■ Given exercise: Convert every line of the data below into a numbered list with one line per item, leaving out the blank lines.

■ Dataset records:
--- Start ---

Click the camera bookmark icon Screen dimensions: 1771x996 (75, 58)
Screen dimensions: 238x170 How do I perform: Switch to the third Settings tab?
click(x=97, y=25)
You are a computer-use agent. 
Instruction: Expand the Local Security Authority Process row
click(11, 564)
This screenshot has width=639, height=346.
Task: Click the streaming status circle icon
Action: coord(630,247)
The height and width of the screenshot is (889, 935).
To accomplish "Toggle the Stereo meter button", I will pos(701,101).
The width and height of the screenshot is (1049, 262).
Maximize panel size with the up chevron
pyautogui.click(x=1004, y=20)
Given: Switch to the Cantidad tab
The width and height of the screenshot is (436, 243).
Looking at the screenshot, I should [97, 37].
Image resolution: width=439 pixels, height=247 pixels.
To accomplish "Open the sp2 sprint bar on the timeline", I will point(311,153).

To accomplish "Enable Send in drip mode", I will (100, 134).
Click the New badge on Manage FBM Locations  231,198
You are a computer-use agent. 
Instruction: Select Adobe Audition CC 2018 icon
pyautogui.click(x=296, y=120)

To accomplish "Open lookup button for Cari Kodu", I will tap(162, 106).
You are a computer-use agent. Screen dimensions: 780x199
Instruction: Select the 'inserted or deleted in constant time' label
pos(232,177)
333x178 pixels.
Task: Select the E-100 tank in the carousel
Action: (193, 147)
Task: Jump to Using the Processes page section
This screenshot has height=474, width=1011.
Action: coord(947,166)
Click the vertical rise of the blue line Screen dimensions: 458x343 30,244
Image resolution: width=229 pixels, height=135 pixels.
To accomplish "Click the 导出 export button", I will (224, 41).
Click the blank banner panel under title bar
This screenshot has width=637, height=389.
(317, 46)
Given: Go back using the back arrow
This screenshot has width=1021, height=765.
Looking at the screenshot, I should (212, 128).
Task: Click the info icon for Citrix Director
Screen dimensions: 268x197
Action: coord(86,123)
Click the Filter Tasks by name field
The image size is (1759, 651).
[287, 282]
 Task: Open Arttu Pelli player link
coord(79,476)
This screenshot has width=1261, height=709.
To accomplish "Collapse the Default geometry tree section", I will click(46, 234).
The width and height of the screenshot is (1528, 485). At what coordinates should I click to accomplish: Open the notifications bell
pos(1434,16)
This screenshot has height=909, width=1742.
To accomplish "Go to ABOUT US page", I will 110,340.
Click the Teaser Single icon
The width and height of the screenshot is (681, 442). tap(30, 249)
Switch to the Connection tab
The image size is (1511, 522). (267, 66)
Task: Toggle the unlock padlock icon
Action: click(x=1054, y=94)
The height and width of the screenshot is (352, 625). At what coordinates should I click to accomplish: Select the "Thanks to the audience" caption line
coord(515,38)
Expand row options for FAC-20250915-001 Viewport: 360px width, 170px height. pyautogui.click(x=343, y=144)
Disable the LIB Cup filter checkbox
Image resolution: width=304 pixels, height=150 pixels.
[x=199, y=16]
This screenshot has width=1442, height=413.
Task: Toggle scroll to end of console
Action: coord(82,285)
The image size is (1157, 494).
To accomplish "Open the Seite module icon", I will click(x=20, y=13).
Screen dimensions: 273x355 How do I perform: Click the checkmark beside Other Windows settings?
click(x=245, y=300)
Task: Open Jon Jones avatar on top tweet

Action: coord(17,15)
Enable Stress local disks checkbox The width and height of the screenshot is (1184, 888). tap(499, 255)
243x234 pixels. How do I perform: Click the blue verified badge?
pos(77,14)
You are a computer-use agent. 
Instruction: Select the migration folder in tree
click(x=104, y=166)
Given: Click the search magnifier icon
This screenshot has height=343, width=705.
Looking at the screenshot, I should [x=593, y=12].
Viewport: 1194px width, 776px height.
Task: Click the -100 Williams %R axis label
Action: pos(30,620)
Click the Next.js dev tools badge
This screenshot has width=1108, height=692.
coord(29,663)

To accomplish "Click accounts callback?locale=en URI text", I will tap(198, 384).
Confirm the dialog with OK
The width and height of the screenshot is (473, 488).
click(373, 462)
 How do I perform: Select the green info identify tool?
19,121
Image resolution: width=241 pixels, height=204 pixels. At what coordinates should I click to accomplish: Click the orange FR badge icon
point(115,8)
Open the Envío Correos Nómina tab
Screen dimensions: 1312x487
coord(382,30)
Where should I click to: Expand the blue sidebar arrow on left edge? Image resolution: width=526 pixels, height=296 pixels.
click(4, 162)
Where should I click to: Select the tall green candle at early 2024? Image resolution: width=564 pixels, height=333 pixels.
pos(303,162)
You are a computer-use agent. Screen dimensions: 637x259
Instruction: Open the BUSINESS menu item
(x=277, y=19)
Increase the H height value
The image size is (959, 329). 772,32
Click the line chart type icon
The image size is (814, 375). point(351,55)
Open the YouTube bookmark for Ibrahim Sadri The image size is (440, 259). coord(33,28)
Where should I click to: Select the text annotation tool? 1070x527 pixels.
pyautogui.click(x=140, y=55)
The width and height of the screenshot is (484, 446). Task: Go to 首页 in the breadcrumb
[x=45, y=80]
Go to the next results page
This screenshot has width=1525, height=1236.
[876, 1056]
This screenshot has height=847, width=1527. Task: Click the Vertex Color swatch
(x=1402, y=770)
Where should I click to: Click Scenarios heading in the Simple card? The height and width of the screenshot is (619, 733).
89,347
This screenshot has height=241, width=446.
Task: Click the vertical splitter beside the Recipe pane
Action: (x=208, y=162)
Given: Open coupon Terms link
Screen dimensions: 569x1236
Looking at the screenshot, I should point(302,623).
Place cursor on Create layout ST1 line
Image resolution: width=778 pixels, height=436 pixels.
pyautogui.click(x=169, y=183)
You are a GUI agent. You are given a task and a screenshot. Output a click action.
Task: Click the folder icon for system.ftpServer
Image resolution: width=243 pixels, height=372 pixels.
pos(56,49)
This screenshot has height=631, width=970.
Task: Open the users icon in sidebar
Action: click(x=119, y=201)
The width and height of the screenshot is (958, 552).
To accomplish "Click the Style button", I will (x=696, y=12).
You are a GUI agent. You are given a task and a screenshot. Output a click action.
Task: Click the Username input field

--- End ---

■ Solved exercise:
1. Click the camera bookmark icon Screen dimensions: 1771x996 (75, 58)
2. Screen dimensions: 238x170 How do I perform: Switch to the third Settings tab?
3. click(x=97, y=25)
4. You are a computer-use agent. 
5. Instruction: Expand the Local Security Authority Process row
6. click(11, 564)
7. This screenshot has width=639, height=346.
8. Task: Click the streaming status circle icon
9. Action: coord(630,247)
10. The height and width of the screenshot is (889, 935).
11. To accomplish "Toggle the Stereo meter button", I will pos(701,101).
12. The width and height of the screenshot is (1049, 262).
13. Maximize panel size with the up chevron
14. pyautogui.click(x=1004, y=20)
15. Given: Switch to the Cantidad tab
16. The width and height of the screenshot is (436, 243).
17. Looking at the screenshot, I should [97, 37].
18. Image resolution: width=439 pixels, height=247 pixels.
19. To accomplish "Open the sp2 sprint bar on the timeline", I will point(311,153).
20. To accomplish "Enable Send in drip mode", I will (100, 134).
21. Click the New badge on Manage FBM Locations  231,198
22. You are a computer-use agent. 
23. Instruction: Select Adobe Audition CC 2018 icon
24. pyautogui.click(x=296, y=120)
25. To accomplish "Open lookup button for Cari Kodu", I will tap(162, 106).
26. You are a computer-use agent. Screen dimensions: 780x199
27. Instruction: Select the 'inserted or deleted in constant time' label
28. pos(232,177)
29. 333x178 pixels.
30. Task: Select the E-100 tank in the carousel
31. Action: (193, 147)
32. Task: Jump to Using the Processes page section
33. This screenshot has height=474, width=1011.
34. Action: coord(947,166)
35. Click the vertical rise of the blue line Screen dimensions: 458x343 30,244
36. Image resolution: width=229 pixels, height=135 pixels.
37. To accomplish "Click the 导出 export button", I will (224, 41).
38. Click the blank banner panel under title bar
39. This screenshot has width=637, height=389.
40. (317, 46)
41. Given: Go back using the back arrow
42. This screenshot has width=1021, height=765.
43. Looking at the screenshot, I should (212, 128).
44. Task: Click the info icon for Citrix Director
45. Screen dimensions: 268x197
46. Action: coord(86,123)
47. Click the Filter Tasks by name field
48. The image size is (1759, 651).
49. [287, 282]
50.  Task: Open Arttu Pelli player link
51. coord(79,476)
52. This screenshot has width=1261, height=709.
53. To accomplish "Collapse the Default geometry tree section", I will click(46, 234).
54. The width and height of the screenshot is (1528, 485). At what coordinates should I click to accomplish: Open the notifications bell
55. pos(1434,16)
56. This screenshot has height=909, width=1742.
57. To accomplish "Go to ABOUT US page", I will 110,340.
58. Click the Teaser Single icon
59. The width and height of the screenshot is (681, 442). tap(30, 249)
60. Switch to the Connection tab
61. The image size is (1511, 522). (267, 66)
62. Task: Toggle the unlock padlock icon
63. Action: click(x=1054, y=94)
64. The height and width of the screenshot is (352, 625). At what coordinates should I click to accomplish: Select the "Thanks to the audience" caption line
65. coord(515,38)
66. Expand row options for FAC-20250915-001 Viewport: 360px width, 170px height. pyautogui.click(x=343, y=144)
67. Disable the LIB Cup filter checkbox
68. Image resolution: width=304 pixels, height=150 pixels.
69. [x=199, y=16]
70. This screenshot has width=1442, height=413.
71. Task: Toggle scroll to end of console
72. Action: coord(82,285)
73. The image size is (1157, 494).
74. To accomplish "Open the Seite module icon", I will click(x=20, y=13).
75. Screen dimensions: 273x355 How do I perform: Click the checkmark beside Other Windows settings?
76. click(x=245, y=300)
77. Task: Open Jon Jones avatar on top tweet
78. Action: coord(17,15)
79. Enable Stress local disks checkbox The width and height of the screenshot is (1184, 888). tap(499, 255)
80. 243x234 pixels. How do I perform: Click the blue verified badge?
81. pos(77,14)
82. You are a computer-use agent. 
83. Instruction: Select the migration folder in tree
84. click(x=104, y=166)
85. Given: Click the search magnifier icon
86. This screenshot has height=343, width=705.
87. Looking at the screenshot, I should [x=593, y=12].
88. Viewport: 1194px width, 776px height.
89. Task: Click the -100 Williams %R axis label
90. Action: pos(30,620)
91. Click the Next.js dev tools badge
92. This screenshot has width=1108, height=692.
93. coord(29,663)
94. To accomplish "Click accounts callback?locale=en URI text", I will tap(198, 384).
95. Confirm the dialog with OK
96. The width and height of the screenshot is (473, 488).
97. click(373, 462)
98.  How do I perform: Select the green info identify tool?
99. 19,121
100. Image resolution: width=241 pixels, height=204 pixels. At what coordinates should I click to accomplish: Click the orange FR badge icon
101. point(115,8)
102. Open the Envío Correos Nómina tab
103. Screen dimensions: 1312x487
104. coord(382,30)
105. Where should I click to: Expand the blue sidebar arrow on left edge? Image resolution: width=526 pixels, height=296 pixels.
106. click(4, 162)
107. Where should I click to: Select the tall green candle at early 2024? Image resolution: width=564 pixels, height=333 pixels.
108. pos(303,162)
109. You are a computer-use agent. Screen dimensions: 637x259
110. Instruction: Open the BUSINESS menu item
111. (x=277, y=19)
112. Increase the H height value
113. The image size is (959, 329). 772,32
114. Click the line chart type icon
115. The image size is (814, 375). point(351,55)
116. Open the YouTube bookmark for Ibrahim Sadri The image size is (440, 259). coord(33,28)
117. Where should I click to: Select the text annotation tool? 1070x527 pixels.
118. pyautogui.click(x=140, y=55)
119. The width and height of the screenshot is (484, 446). Task: Go to 首页 in the breadcrumb
120. [x=45, y=80]
121. Go to the next results page
122. This screenshot has width=1525, height=1236.
123. [876, 1056]
124. This screenshot has height=847, width=1527. Task: Click the Vertex Color swatch
125. (x=1402, y=770)
126. Where should I click to: Click Scenarios heading in the Simple card? The height and width of the screenshot is (619, 733).
127. 89,347
128. This screenshot has height=241, width=446.
129. Task: Click the vertical splitter beside the Recipe pane
130. Action: (x=208, y=162)
131. Given: Open coupon Terms link
132. Screen dimensions: 569x1236
133. Looking at the screenshot, I should point(302,623).
134. Place cursor on Create layout ST1 line
135. Image resolution: width=778 pixels, height=436 pixels.
136. pyautogui.click(x=169, y=183)
137. You are a GUI agent. You are given a task and a screenshot. Output a click action.
138. Task: Click the folder icon for system.ftpServer
139. Image resolution: width=243 pixels, height=372 pixels.
140. pos(56,49)
141. This screenshot has height=631, width=970.
142. Task: Open the users icon in sidebar
143. Action: click(x=119, y=201)
144. The width and height of the screenshot is (958, 552).
145. To accomplish "Click the Style button", I will (x=696, y=12).
146. You are a GUI agent. You are given a task and a screenshot. Output a click action.
147. Task: Click the Username input field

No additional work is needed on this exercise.